E’ il 2 ottobre 1977, l’Italia guarda con interesse verso gli USA, a Watkins Glen si disputa la terzultima gara del campionato mondiale di F1 e la Ferrari di Niki Lauda sta per laurearsi campione del mondo con due gare d’anticipo.
Potremmo poi anche ricordare un secco 3 a 0 per la Lazio contro la signora Juve in uno stadio olimpico gremito di 65.000 spettatori, roba d’altri tempi …
Torniamo però a guardare verso Ovest, verso quegli Stati Uniti così lontani, ma da quel giorno ancora più vicini per tutti noi. Un giorno come tanti, un giorno che entra nella storia per puro caso.
Siamo al Dodger Stadium di Los Angeles, li si gioca il baseball che conta, quella MLB mai doma che cerca sempre di sorprendere e mettere il timbro negli annali.
La squadra di casa dei Dodgers gioca l’ultima partita della stagione contro gli Houston Astros. Molto bassa la posta in palio: i Dodgers infatti, fuori dai Playoff, potrebbero essere paragonati a una squadra di media classifica della nostra serie A di calcio a 3 giornate dal termine, senza possibilità di qualificarsi per una competizione europea e senza rischio di essere retrocessa. Zero stimoli, nessun obiettivo.
In realtà la storia qui inizia a sorprendere, perché c’è un record da scrivere: I Dodgers possono essere la prima squadra nella storia della Major League Baseball (la più importante lega professionistica al mondo di questo sport) ad avere quattro battitori con almeno 30 fuoricampo ciascuno.
“Chissené!” per molte di noi, ma non per i giocatori della MLB, ben decisi a non farsi sfuggire questo obiettivo.
E non sfuggirà.
A un certo punto del match, dopo Ron Cey, Steve Garvey e Reggie Smith, mancava soltanto Dusty Baker: lancio di J.R. Richard degli Astros, Baker ribatte e realizza il suo trentesimo fuoricampo. Tutto lo stadio esulta come se i Dodgers avessero appena raggiunto i playoff.
Ed ecco che entra in gioco King Kong, come in uno dei migliori Peter Jackson che conosciamo.
Immaginatevi di essere come Dusty Baker, correte verso la panchina per esultare, la gioia è irrefrenabile, portate sulle vostre spalle lo stadio intero e volete farlo saltare tutto insieme per fargli toccare le nuvole, e poi il sole, e poi il cielo intero. Siete incontenibili, sappiamo come nello sport la vittoria è solo uno dei momenti che possono regalare istanti indimenticabili.
Il primo a correre verso Baker è un omone dall’incredibile forza e con una grande corporatura, un grosso esterno di ruolo di nome Glenn Burke ma soprannominato appunto King Kong.
Burke accoglie Baker sollevando il braccio destro in alto con la mano aperta.
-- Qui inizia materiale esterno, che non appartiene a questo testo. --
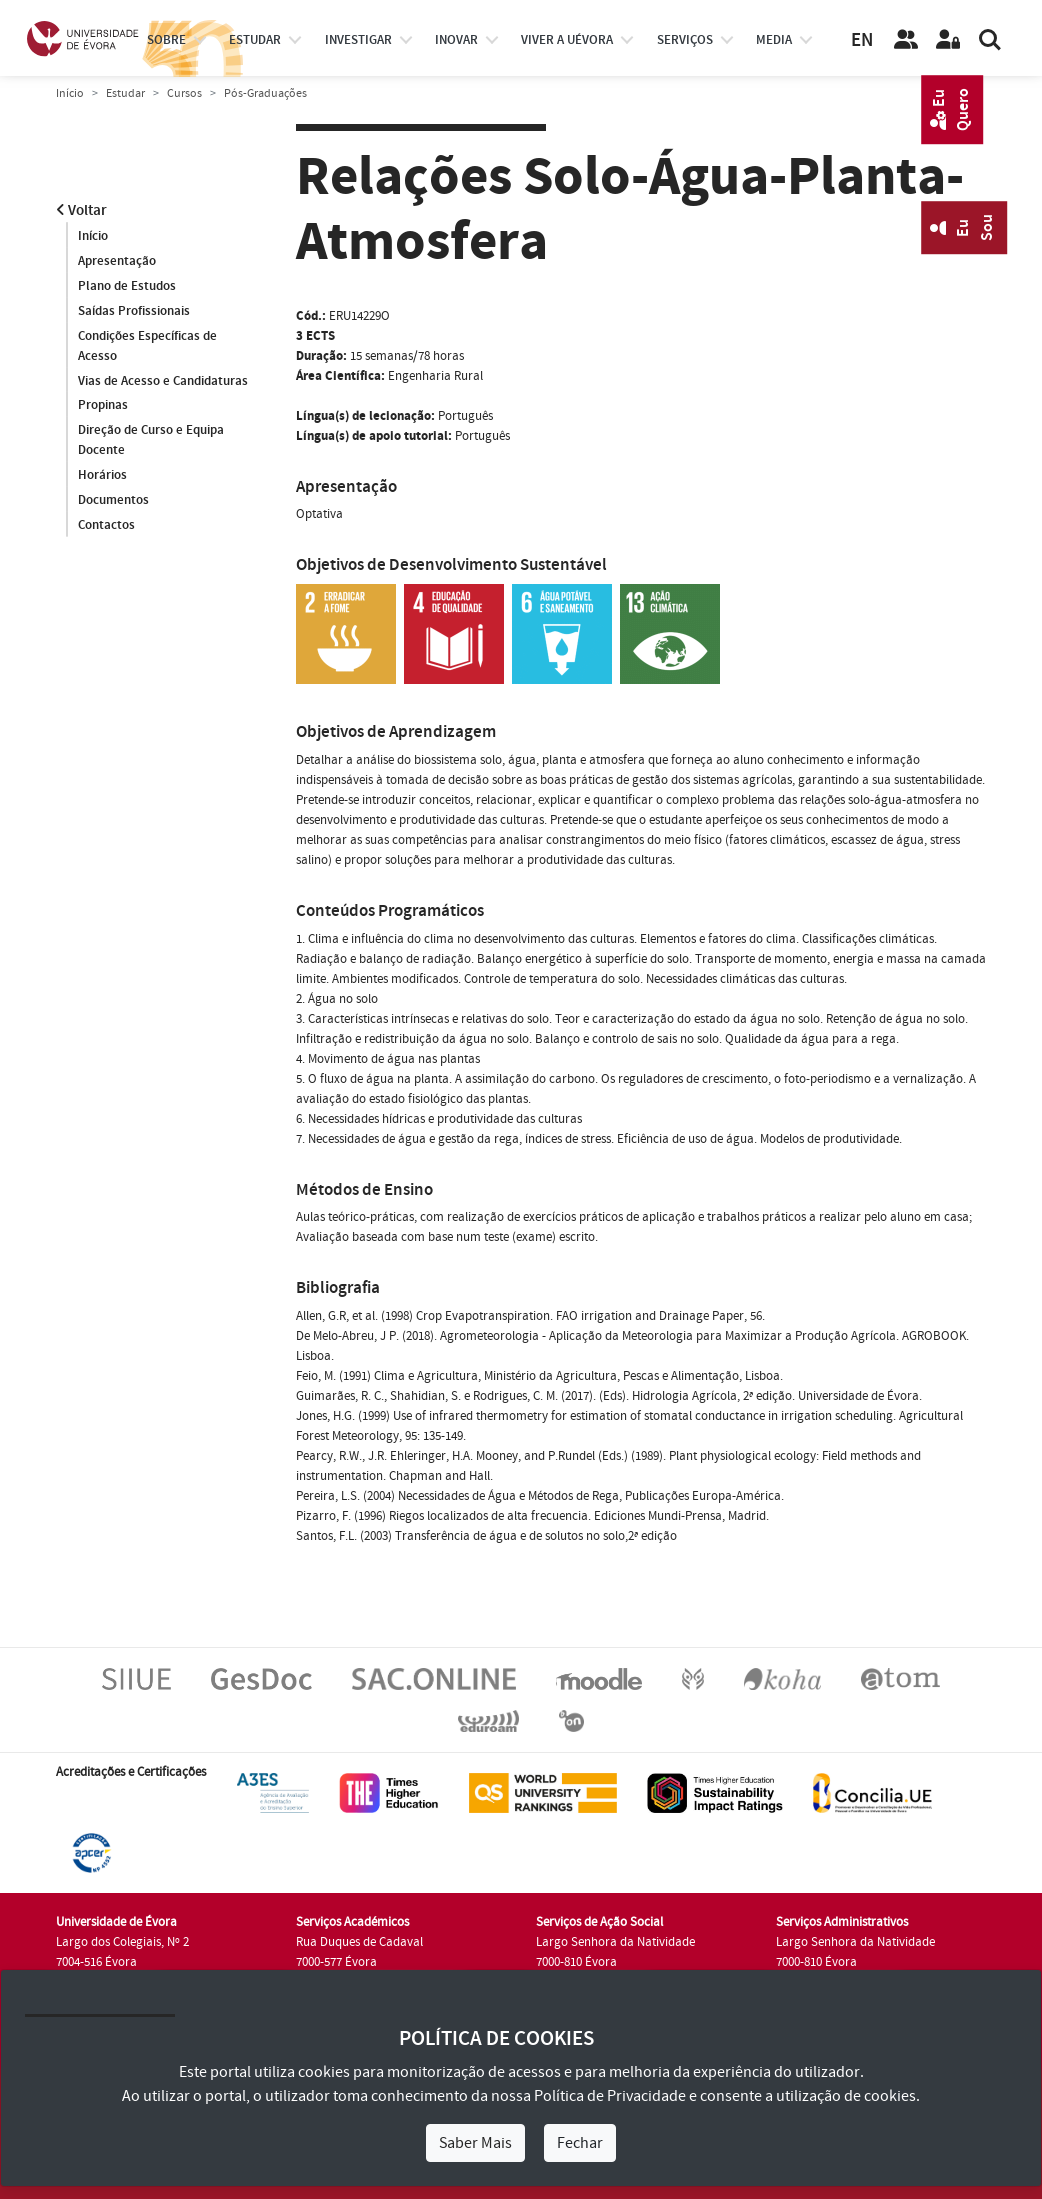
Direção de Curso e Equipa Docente (151, 441)
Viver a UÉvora (567, 40)
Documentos (113, 501)
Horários (102, 476)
Non avevo idea di cosa fare così gli ho schiaffeggiato la mano. Mi sembrò la cosa più giusta da fare
Non avendo idea di cosa fare, Baker rispose prima cercando di afferrare la mano, salvo poi lasciarsi guidare dall’istinto e rispondere alzando egli stesso il braccio con la mano aperta e battendo la mano al compagno Burke.
Nacque così un gesto immortale, l’High Five, dopo essere stato adottato dai Dodgers come segno distintivo, entrò da quel momento nell’uso comune di tutto il mondo come un simbolo di scambio di reciproca intesa e felicità, un modo universalmente riconosciuto per complimentarsi e gioire insieme.
Esistono anche altre teorie e opinioni sull’origine e la storia di queste gesto, alcune credibili altre meno, ma a noi piace questa, da veri sportivi è la nostra storia preferita. Perché lo sappiamo, lo sport sorprende. Sempre.